Factor VII, Prothrombin Complex Concentrate, and Fresh Frozen Plasma in Warfarin-Related Intracranial Hemorrhage

A Comparison of Recombinant Activated Factor VII, Prothrombin Complex Concentrate, and Fresh Frozen Plasma for Anticoagulation Reversal in Warfarin-Associated Acute Intracranial Hemorrhage: A Dose Ranging Pilot Study

The purpose of this dose-ranging pilot study is to compare Recombinant Activated Factor VII, Prothrombin Complex Concentrate and Fresh Frozen Plasma (each starting at low doses with escalation if necessary) for the reversal of warfarin in the setting of acute intracranial hemorrhage.

Study Overview

• Status: Terminated
• Conditions: Intracranial Hemorrhage
• Intervention / Treatment: Drug: Recombinant Activated Factor VII (rFVIIa); Drug: Prothrombin Complex Concentrate; Biological: Fresh Frozen Plasma

Detailed Description

Both recombinant activated Factor VIIa (rFVIIa) as well as Prothrombin Complex Concentrate (PCC) are labeled for the treatment of bleeding episodes in patients with hemophilia. Many hospitals are also using each for the following unlabeled indications: bleeding rescue in surgical patients, severe multiple trauma with ongoing bleeding, intracranial bleeding < 4 hours since symptom onset, traumatic head injury with evidence of expanding bleed, retroperitoneal bleed, and life-threatening bleeding due to idiopathic coagulopathy. To our knowledge, these two products have never been clinically compared head to head for the reversal of warfarin in the setting of intracranial hemorrhage.

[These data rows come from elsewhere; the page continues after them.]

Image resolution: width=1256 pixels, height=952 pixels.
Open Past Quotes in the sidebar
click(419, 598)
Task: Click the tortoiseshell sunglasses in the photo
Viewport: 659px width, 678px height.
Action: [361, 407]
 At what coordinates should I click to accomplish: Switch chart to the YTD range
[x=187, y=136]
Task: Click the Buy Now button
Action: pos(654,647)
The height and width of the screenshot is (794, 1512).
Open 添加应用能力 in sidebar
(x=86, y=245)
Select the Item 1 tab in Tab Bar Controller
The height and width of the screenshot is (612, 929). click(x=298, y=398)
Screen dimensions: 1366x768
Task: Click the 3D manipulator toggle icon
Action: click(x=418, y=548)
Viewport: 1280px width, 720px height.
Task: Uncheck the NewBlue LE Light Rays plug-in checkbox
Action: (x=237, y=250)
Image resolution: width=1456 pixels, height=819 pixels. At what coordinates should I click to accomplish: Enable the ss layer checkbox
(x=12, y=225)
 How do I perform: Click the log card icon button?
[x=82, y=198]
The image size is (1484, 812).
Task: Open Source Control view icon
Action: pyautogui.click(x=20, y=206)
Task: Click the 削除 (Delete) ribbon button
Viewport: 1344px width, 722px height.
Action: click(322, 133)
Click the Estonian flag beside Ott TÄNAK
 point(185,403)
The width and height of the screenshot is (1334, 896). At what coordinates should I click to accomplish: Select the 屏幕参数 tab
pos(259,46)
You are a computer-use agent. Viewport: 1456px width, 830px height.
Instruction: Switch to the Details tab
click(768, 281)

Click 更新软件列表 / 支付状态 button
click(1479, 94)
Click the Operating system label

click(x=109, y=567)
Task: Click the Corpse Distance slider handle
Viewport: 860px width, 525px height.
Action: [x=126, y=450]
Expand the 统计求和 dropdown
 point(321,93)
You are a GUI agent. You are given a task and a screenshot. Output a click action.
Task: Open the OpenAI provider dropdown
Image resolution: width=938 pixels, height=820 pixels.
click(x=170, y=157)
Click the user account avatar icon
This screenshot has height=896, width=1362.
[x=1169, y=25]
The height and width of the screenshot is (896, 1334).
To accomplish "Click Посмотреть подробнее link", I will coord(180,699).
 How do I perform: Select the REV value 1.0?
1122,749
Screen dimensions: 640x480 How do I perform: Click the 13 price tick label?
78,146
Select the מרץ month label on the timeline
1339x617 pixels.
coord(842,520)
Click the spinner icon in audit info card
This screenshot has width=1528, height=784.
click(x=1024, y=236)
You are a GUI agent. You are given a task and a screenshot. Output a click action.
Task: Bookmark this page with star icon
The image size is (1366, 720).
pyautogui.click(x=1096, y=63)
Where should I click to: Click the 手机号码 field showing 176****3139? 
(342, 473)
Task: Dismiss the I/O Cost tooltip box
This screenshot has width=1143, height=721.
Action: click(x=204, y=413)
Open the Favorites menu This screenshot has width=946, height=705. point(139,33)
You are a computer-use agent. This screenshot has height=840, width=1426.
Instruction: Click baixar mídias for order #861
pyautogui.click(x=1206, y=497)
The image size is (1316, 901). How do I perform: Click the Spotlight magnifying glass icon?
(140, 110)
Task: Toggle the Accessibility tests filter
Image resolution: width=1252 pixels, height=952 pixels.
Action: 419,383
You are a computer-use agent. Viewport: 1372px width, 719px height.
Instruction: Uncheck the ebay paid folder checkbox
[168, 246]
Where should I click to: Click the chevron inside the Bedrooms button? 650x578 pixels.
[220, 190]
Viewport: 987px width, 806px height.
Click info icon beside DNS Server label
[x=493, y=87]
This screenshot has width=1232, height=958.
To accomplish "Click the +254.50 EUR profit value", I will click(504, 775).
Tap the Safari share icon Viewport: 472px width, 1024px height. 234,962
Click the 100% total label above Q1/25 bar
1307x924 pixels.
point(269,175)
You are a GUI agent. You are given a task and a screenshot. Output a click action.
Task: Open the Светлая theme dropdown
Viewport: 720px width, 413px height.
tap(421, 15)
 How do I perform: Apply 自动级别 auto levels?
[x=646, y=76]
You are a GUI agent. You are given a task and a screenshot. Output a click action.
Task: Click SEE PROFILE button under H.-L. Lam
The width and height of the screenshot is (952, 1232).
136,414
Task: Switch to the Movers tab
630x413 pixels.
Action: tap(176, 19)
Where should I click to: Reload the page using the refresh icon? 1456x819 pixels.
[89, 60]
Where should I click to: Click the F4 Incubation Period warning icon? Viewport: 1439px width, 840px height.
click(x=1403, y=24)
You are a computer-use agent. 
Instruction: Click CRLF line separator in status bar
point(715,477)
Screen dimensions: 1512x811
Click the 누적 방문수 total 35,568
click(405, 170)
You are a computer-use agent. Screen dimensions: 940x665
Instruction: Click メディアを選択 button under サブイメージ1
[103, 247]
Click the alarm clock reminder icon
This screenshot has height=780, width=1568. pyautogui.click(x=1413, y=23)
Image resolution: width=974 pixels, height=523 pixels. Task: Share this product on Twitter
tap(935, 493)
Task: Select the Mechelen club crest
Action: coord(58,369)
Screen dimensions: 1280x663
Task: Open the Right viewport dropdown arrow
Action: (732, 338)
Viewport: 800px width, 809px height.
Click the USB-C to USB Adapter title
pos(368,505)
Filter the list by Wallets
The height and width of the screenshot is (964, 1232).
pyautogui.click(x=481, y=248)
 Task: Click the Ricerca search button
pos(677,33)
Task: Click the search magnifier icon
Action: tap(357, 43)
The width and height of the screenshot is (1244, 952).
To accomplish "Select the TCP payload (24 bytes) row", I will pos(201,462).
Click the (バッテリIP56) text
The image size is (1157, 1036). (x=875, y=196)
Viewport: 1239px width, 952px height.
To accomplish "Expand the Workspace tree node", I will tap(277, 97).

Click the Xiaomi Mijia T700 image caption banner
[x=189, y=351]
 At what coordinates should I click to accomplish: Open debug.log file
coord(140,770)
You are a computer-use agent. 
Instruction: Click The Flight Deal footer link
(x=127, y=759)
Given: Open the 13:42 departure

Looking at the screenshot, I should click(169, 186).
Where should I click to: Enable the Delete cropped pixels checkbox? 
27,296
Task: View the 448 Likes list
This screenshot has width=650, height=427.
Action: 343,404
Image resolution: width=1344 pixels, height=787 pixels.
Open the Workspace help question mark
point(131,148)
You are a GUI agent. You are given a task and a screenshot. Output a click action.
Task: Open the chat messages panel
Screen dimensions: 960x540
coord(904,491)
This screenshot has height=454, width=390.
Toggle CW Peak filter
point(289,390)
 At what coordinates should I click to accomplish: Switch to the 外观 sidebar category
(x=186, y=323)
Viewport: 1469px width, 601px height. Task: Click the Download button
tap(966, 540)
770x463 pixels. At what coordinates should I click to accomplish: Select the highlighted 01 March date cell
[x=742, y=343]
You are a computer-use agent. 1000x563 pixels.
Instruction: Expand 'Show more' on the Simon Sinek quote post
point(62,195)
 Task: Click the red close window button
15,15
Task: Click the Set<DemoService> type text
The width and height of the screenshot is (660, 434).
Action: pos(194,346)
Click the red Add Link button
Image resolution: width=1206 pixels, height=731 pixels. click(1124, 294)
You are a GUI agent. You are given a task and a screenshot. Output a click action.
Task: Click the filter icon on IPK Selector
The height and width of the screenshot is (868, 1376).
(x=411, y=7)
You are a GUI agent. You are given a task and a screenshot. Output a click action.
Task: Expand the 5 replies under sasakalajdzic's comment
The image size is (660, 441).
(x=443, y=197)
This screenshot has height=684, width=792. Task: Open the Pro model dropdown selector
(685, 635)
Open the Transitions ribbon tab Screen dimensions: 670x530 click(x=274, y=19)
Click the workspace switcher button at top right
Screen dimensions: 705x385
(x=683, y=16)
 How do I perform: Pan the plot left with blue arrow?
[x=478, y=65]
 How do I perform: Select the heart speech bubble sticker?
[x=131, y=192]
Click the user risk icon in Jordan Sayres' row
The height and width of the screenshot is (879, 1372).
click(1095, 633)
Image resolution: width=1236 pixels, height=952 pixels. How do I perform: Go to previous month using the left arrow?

The rFVIIa (Novoseven) guidelines are based off of national data and utilize a dose range of 40-90 mcg/kg of ideal body weight (2.8-6.3 mg for a 70 kg. patient) with an additional dose if needed. The dose cited in the literature for the management of intracerebral bleeds ranges from 10 to 120 mcg/kg (0.7 - 8.4 mg for a 70 kg. patient,) with higher doses associated with increased risk of thromboembolic events.

The recommended dosing of PCC is 30-50 i.u. per kilogram of ideal body weight with additional dosing if needed. PCC (Profilnine®SD) is a mixture of the following vitamin K-dependent clotting factors: II (prothrombin), VII (proconvertin), IX (plasma thromboplastin component; PTC; Christmas factor), and X (Stuart-Prower factor). These factors are required for the conversion of prothrombin to thrombin and thus adequate hemostasis, and are synthesized in the liver.

Currently at the most hospitals around the country, fresh frozen plasma (FFP) is the mainstay for reversal of warfarin-related coagulopathy in intracranial hemorrhage at the discretion of the treating attending physician. We propose to study all the current reversal practices in the intracranial hemorrhage population here at the University of Utah as part of a quality improvement project for both patient safety and cost.

We will perform a safety and feasibility study comparing dosage regimens of rFVIIa, FIXa and fresh frozen plasma (FFP) infusion in the normalization of coagulopathy in the context of warfarin-related intracerebral hemorrhage. Our primary outcome is time to INR normalization defined as INR≤ 1.3 on two consecutive readings separated by 2 hours.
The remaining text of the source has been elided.